The Virgin's Daughter (Tudor Legacy #1)(109)
Most unusually, Kit did not immediately respond. Anabel was used to his ready tongue and the quick wits that could spin any conversation a dozen dizzying directions without warning. But in the last months, his irritability had been accompanied by these bouts of reflection before speech.
Kit did not apologize; she had not expected him to. But he offered something of an explanation. “I am growing older, just as you are. I do not have a throne waiting for me, nor even a title. Stephen inherits my father’s riches. I must make my own path. And I would prefer to do it without undue favoritism.”
“And what of due favoritism? Do you expect me to appoint strangers to serve in my household?”
“I am not insensible of the great honour, Your Highness. But I have made other plans. The Earl of Leicester is bound for Dublin and has appointed me his secretary. I leave for Ireland in two weeks.”
“You’re going to Ireland with Brandon Dudley? To be a secretary?” Anabel laughed in disbelief. “Why not at least go as part of Stephen’s forces?”
“If I’m not going to accept your favours, Anabel, I’m hardly likely to go begging to my brother.”
That at least sounded like the Kit she had always known—irreverent and occasionally insolent. Although Anabel was as close to the Courtenay children as anyone, the princess occasionally studied relationships as an outsider and wondered if the pleasures of siblings outweighed the resentments.
“I don’t suppose there’s any chance you would reconsider?” There was a wistfulness to her plea she had not expected.
His quick, rueful grin was answer in itself. “You’ll be happier with someone more biddable, Your Highness. You and I should only spend our days arguing.”
But those are the best parts of my days, Anabel thought forlornly. Arguing with you.
She was still fretting about his uncharacteristic refusal that night when Pippa helped her change for bed. There were two other ladies moving silently about with her gown and kirtle and ruff, but Anabel ignored them.
“What is wrong with Kit?” she demanded of his twin.

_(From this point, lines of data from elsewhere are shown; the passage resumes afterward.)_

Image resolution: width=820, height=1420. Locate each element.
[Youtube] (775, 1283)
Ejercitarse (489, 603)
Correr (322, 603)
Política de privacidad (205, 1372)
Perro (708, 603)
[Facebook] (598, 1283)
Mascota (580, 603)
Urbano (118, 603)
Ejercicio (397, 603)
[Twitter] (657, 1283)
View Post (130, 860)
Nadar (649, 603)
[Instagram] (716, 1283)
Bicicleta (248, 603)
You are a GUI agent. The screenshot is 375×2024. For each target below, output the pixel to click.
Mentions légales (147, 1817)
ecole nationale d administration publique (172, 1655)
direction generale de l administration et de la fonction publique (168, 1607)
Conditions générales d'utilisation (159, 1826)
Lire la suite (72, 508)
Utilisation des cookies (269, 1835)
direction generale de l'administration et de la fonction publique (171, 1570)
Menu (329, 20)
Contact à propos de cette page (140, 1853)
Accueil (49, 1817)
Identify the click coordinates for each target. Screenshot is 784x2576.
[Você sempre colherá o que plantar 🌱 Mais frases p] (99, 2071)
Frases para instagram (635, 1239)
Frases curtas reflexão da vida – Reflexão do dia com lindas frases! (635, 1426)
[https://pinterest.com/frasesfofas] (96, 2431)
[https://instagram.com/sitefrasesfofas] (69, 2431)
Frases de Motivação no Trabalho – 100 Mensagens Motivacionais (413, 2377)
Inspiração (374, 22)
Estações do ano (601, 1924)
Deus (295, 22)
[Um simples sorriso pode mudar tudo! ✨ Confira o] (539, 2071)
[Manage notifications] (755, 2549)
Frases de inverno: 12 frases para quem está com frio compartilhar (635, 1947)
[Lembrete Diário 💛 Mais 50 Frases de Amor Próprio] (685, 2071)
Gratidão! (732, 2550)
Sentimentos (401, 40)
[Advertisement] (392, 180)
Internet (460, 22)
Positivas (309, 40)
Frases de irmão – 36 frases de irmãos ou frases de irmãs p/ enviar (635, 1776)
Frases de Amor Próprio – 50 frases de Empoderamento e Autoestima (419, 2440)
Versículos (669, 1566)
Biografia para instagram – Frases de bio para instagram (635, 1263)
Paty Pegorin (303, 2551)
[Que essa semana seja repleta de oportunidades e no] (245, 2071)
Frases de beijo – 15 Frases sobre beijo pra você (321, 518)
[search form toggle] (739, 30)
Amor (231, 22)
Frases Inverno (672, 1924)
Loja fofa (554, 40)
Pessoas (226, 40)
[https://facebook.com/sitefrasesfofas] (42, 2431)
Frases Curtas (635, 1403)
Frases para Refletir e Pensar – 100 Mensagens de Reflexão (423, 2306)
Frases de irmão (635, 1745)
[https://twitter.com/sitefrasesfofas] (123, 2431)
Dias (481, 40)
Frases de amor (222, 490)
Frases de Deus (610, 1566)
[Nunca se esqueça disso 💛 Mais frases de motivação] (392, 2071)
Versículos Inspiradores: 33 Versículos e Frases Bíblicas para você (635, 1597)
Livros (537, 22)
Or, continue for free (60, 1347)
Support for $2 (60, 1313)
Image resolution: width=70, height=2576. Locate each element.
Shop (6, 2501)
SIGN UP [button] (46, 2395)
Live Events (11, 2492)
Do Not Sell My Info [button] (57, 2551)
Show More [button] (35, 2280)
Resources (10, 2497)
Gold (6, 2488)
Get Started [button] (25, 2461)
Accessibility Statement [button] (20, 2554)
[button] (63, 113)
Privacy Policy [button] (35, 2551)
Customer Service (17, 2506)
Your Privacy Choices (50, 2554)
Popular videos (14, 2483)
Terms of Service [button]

Pippa continued to brush Anabel’s hair as she answered. “Kit told you the truth. For all his mischief, he is ambitious and proud. Is it truly a surprise he should wish to make his way independently?”
Pippa had her twin’s sharp cheekbones and eyes that tilted up on the outside. They both had their mother’s thick, wavy hair the colour of sun-warmed honey, but Pippa had a streak of black that framed the right side of her face. It made her look—not exotic, exactly—but otherworldly. It was not the only otherworldly aspect to her character.
But at the moment Pippa did not seem interested in sharing any of her unique knowledge, so Anabel contented herself with logical argument. “Being Master of Horse for the Princess of Wales would be an independent position. I don’t mean to tell him how to perform his responsibilities.”
“Kit does not wish to take your gifts.”
“Because he does not wish to waste time in my company?”
Pippa laid down the brush and, when Anabel made no objection, pulled a stool alongside her friend. Her voice was kind but implacable. “You know better than that. Anabel, what is truly bothering you?”
Your damned twin with his arrogance and pride and sudden wish to cut himself off from me. Kit was hers, as much as Pippa. What was the point of being royal if one could not keep hold of the people one wanted?
But not even to Pippa was she prepared to share the full turmoil of her thoughts, because beneath them lurked something that frightened her. An image—a memory—that came to her at night as she drifted between waking and sleep.
The expression in Kit’s eyes when he’d walked into Wynfield Mote a year ago to negotiate her out of the hands of a violent man.
Anabel had not seen that expression in the months since. Instead, Kit had been moody and unpredictable. And now he seemed so determined to get away from her that he was willing to go to godforsaken Ireland.
When it must have become clear that Anabel would not speak further, Pippa sighed. “Someday you will have to learn to trust yourself, Your Highness. I cannot do it for you.”
30 June 1581
Dearest Lucie,
When you traveled to France last year, I teased you about coming home with a Frenchman. Or half-teased. I did not know—I never know—for certain how events would play out. I knew there was danger and pain and loss all tied together with your happiness…but is that not the nature of life itself? One cannot untangle only the parts one wants. They are woven together too tightly.
How do I tell Anabel that? She is not prepared to admit, even to herself, that she knows perfectly well why Kit is leaving England. Having had the shock of confronting his own feelings for her so suddenly last August, Kit cannot go on taking her favours as nothing more than the friend he has always been. But nor will he press on her a love she is not prepared to accept. To serve in her household would be a daily insult to his pride, especially with the looming visits of the French and Scots representatives coming to vie for her hand. Kit knows perfectly well that Anabel is not meant for him.
What do I know? Only a tangle of paths and choices and troubles that lie ahead. England’s future is no more secure than Elizabeth’s or her daughter’s. If I knew how it would all turn out, I would truly be the witch some might fear me of being.
But I am only a girl who knows more than I wish.